YOUR OBJECTIVE ▸
Copy the rows exactly as they appear, taking everything from the line containing "Viewport: 1280px width, 720px" down to the line containing "(x=29, y=618)", with both of those lines included.

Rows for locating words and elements
====
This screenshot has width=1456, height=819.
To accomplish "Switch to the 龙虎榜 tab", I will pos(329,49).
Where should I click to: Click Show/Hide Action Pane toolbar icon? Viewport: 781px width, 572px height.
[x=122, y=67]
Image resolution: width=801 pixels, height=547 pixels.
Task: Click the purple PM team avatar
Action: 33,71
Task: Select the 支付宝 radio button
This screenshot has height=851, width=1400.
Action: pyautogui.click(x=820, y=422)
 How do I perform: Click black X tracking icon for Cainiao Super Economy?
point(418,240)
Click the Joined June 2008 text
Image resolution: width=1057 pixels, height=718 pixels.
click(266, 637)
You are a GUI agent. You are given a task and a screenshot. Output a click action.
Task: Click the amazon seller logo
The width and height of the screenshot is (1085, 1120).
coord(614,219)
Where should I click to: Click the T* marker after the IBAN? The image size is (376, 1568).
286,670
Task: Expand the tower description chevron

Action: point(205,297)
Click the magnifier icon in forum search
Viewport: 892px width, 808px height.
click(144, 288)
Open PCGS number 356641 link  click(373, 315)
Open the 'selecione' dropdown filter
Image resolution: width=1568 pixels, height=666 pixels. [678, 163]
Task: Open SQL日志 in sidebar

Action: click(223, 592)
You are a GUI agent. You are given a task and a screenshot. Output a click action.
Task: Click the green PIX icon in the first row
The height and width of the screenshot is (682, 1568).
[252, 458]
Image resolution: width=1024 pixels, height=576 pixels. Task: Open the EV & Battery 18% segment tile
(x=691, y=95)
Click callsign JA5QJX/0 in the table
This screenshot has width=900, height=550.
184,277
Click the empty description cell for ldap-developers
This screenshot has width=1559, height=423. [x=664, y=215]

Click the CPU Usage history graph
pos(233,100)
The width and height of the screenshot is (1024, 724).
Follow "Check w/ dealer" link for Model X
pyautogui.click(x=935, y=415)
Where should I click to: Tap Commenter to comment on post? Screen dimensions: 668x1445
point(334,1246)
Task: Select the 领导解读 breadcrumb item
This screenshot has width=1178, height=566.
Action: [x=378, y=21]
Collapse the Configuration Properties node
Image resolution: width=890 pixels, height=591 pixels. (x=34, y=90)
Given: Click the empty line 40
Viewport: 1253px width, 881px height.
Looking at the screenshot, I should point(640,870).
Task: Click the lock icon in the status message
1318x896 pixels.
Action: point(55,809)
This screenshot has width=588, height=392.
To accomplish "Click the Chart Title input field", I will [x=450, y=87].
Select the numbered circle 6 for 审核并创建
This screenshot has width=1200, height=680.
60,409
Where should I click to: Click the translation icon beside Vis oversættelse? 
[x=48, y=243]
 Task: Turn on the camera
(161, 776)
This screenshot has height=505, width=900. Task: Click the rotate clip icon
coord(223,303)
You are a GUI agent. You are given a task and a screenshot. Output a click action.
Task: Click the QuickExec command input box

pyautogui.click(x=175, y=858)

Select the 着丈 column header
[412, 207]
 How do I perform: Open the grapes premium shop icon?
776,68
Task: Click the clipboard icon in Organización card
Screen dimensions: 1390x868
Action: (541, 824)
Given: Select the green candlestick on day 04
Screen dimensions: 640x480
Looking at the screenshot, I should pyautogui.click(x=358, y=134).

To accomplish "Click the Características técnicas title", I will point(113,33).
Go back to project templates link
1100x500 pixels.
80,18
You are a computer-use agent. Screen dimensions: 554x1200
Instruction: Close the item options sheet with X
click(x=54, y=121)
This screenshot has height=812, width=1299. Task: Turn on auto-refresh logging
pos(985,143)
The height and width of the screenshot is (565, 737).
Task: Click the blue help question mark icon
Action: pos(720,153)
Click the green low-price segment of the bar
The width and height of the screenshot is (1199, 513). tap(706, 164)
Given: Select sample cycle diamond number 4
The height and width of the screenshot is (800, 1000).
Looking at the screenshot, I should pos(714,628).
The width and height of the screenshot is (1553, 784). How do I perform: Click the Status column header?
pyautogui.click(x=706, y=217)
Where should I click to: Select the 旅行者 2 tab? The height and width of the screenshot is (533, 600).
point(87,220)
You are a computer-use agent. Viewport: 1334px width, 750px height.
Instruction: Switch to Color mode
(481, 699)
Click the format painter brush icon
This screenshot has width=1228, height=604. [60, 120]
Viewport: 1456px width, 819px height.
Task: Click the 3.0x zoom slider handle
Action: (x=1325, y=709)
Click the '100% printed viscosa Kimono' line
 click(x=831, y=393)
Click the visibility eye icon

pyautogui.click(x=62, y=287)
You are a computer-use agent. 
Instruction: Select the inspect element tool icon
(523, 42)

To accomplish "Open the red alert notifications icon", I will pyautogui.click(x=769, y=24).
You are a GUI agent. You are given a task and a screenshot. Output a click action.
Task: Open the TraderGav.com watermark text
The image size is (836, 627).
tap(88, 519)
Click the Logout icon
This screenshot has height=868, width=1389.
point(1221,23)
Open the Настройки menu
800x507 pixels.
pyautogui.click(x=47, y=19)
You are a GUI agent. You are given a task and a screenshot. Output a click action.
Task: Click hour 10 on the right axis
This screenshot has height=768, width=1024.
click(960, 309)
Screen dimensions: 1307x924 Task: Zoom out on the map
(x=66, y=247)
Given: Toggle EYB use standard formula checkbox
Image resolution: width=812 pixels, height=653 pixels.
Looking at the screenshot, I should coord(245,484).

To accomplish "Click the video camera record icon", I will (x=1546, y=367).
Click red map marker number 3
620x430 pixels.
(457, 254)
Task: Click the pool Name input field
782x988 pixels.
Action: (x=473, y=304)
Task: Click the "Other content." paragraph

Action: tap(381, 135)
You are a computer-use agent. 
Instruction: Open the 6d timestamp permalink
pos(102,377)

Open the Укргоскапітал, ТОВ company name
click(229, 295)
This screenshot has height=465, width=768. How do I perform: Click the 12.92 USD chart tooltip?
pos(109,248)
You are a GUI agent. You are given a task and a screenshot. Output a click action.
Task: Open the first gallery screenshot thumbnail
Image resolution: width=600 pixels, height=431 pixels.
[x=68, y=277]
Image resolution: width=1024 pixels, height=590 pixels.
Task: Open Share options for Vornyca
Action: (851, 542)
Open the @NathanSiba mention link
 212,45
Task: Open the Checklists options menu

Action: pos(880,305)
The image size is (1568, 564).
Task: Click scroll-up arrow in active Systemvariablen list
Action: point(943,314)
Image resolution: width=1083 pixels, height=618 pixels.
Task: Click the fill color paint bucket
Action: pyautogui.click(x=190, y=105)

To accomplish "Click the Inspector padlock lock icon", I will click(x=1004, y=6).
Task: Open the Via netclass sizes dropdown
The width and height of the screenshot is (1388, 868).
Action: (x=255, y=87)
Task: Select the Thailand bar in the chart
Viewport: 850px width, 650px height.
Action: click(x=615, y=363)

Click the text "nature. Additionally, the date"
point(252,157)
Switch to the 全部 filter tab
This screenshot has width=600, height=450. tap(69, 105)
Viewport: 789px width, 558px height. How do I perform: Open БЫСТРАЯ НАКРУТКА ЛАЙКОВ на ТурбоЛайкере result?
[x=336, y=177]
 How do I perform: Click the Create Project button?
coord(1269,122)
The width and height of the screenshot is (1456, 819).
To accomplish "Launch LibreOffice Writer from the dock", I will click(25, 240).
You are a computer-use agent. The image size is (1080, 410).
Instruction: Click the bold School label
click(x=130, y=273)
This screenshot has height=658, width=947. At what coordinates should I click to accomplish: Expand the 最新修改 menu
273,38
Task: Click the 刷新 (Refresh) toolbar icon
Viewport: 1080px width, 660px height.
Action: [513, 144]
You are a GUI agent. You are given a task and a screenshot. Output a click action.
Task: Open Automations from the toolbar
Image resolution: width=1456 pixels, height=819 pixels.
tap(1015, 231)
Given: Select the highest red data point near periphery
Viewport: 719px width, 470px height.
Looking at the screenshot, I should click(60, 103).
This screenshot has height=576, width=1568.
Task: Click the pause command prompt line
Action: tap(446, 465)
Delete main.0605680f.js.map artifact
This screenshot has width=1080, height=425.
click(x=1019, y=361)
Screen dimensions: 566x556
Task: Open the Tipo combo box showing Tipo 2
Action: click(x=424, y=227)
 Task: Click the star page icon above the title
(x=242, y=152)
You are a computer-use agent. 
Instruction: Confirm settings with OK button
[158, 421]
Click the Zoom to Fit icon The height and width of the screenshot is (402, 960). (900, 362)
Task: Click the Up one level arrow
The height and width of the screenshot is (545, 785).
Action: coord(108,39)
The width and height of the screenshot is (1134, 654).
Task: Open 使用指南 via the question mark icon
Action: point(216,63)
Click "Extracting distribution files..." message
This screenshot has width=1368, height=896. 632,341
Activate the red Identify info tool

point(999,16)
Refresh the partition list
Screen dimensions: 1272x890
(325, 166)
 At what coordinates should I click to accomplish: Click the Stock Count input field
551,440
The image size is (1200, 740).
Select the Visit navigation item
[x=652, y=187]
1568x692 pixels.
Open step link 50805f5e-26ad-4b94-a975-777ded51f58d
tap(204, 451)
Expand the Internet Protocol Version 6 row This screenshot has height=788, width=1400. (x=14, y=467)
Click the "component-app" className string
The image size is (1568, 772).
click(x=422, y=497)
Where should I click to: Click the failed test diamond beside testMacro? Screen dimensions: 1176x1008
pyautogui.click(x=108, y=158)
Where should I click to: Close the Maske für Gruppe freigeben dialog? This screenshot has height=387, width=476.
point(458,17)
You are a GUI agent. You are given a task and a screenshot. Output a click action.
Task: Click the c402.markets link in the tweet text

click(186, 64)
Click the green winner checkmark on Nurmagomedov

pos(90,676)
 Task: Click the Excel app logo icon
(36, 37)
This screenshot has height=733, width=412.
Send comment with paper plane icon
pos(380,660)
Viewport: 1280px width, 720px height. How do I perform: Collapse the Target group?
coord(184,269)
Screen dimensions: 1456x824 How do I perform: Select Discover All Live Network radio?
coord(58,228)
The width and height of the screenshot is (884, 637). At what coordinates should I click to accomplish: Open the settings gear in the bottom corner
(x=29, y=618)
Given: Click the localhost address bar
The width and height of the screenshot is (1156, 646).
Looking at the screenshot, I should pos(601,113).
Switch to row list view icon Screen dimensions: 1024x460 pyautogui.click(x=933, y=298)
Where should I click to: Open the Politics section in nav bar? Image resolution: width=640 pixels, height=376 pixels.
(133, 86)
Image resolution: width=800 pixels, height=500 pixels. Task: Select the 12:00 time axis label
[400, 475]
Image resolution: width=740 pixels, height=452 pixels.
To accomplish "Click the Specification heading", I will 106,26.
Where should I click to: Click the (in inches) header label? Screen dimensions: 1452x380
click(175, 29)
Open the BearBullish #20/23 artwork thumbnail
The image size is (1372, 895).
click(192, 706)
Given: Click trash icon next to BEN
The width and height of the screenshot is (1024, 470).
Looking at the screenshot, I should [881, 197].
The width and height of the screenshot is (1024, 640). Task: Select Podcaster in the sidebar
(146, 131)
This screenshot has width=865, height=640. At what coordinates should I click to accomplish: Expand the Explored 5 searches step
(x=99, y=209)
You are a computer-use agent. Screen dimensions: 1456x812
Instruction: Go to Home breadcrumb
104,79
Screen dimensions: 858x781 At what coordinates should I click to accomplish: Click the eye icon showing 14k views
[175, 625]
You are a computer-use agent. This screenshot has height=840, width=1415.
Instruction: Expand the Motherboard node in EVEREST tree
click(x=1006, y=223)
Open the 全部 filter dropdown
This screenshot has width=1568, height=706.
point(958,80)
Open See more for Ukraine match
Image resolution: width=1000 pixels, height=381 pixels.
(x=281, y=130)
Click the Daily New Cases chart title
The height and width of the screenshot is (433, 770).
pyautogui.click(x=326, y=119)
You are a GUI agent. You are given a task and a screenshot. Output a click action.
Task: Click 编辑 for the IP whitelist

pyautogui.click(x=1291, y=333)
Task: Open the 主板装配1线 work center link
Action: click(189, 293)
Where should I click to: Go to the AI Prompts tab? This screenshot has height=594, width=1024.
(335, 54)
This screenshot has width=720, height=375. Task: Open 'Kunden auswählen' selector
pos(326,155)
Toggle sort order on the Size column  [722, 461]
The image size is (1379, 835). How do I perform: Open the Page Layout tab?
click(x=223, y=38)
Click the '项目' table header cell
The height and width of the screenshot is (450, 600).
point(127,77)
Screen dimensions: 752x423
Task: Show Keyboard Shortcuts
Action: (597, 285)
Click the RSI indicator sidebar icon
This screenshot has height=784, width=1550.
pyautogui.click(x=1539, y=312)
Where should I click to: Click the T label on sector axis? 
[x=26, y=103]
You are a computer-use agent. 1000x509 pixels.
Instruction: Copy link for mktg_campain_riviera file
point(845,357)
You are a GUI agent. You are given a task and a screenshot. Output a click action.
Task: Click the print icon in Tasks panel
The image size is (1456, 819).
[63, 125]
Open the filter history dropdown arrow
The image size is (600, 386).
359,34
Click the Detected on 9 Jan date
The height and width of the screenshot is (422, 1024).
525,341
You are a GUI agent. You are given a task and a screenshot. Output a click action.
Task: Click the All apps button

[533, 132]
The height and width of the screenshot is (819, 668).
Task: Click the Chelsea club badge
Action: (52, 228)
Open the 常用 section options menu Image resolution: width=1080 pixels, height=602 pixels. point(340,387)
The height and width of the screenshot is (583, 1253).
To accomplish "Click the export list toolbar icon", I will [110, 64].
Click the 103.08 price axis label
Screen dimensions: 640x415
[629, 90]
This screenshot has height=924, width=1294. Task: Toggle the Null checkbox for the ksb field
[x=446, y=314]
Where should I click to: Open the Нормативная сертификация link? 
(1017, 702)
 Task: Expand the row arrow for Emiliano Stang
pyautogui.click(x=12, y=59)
====
SOLUTION TO THIS EXERCISE ▸
Viewport: 1280px width, 720px height. How do I perform: Collapse the Target group?
coord(184,269)
Screen dimensions: 1456x824 How do I perform: Select Discover All Live Network radio?
coord(58,228)
The width and height of the screenshot is (884, 637). At what coordinates should I click to accomplish: Open the settings gear in the bottom corner
(x=29, y=618)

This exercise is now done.